Julgamento do caso Henry Borel começa após cinco anos de espera
Monique Medeiros e Dr. Jairinho enfrentam júri popular acusados da morte do menino de 4 anos; pai da vítima clama por justiça.
O 2º Tribunal do Júri do Rio de Janeiro inicia nesta segunda-feira (23), às 9h, o julgamento do caso que chocou o país: a morte do menino Henry Borel, de apenas 4 anos, ocorrida em março de 2021. Os réus são a mãe da criança, Monique Medeiros, e o então vereador Jairo Souza Santos Júnior, conhecido como Dr. Jairinho.
Henry morreu na madrugada de 8 de março de 2021, no apartamento da família, na Barra da Tijuca. À época, o casal alegou acidente doméstico, mas o laudo do Instituto Médico-Legal apontou 23 lesões por ação violenta, incluindo laceração hepática e hemorragia interna.

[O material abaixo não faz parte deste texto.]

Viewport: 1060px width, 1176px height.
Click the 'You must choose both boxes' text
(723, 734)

As investigações concluíram que Henry era vítima de rotinas de tortura praticadas pelo padrasto, com conhecimento da mãe. O Ministério Público denunciou Jairinho por homicídio qualificado e Monique por homicídio por omissão de socorro.
Prisão e cassação
Ambos foram presos em abril de 2021. Jairinho, que exercia mandato de vereador, teve o cargo cassado em junho do mesmo ano, por decisão quase unânime da Câmara Municipal do Rio. Recursos da defesa foram rejeitados pelo Tribunal de Justiça em 2024.
Dor e expectativa
O pai de Henry, Leniel Borel, que atua como assistente de acusação, afirma viver em busca de justiça:
“Tenho mais tempo lutado por Justiça pelo meu filho do que o tempo que tive com ele em vida”, disse.

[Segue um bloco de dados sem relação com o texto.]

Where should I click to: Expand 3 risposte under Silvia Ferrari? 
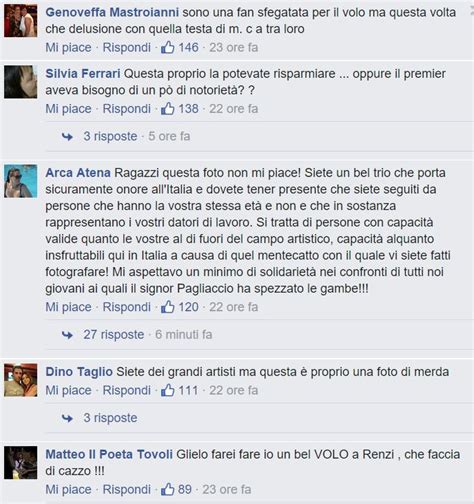(110, 136)
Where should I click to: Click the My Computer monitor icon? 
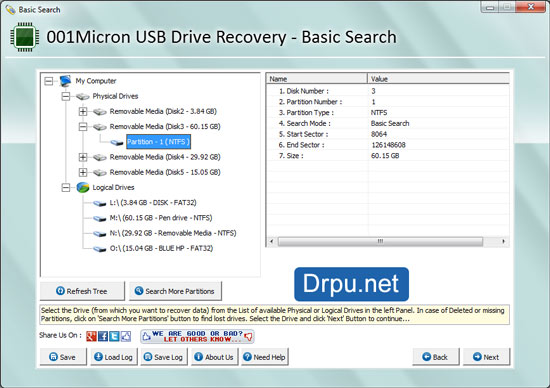click(x=65, y=81)

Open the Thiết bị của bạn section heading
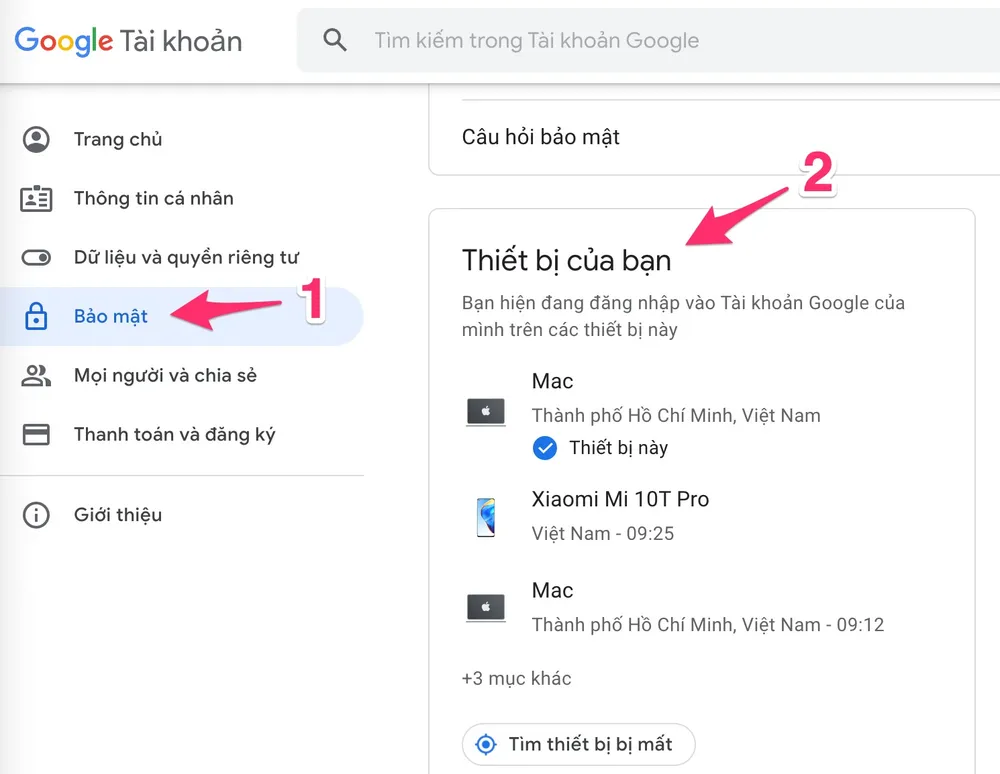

Para Leniel, o início do júri é ao mesmo tempo doloroso e esperançoso:
“Ver o julgamento marcado é como reabrir uma ferida que nunca cicatrizou. Dói muito, mas também me dá a esperança de que, enfim, o Henry será ouvido pela Justiça.”
Mobilização
Entidades de defesa dos direitos da criança e do adolescente organizam uma manifestação em frente ao Fórum Central, na Praça 15, a partir das 8h, em apoio à memória de Henry e ao pedido de justiça.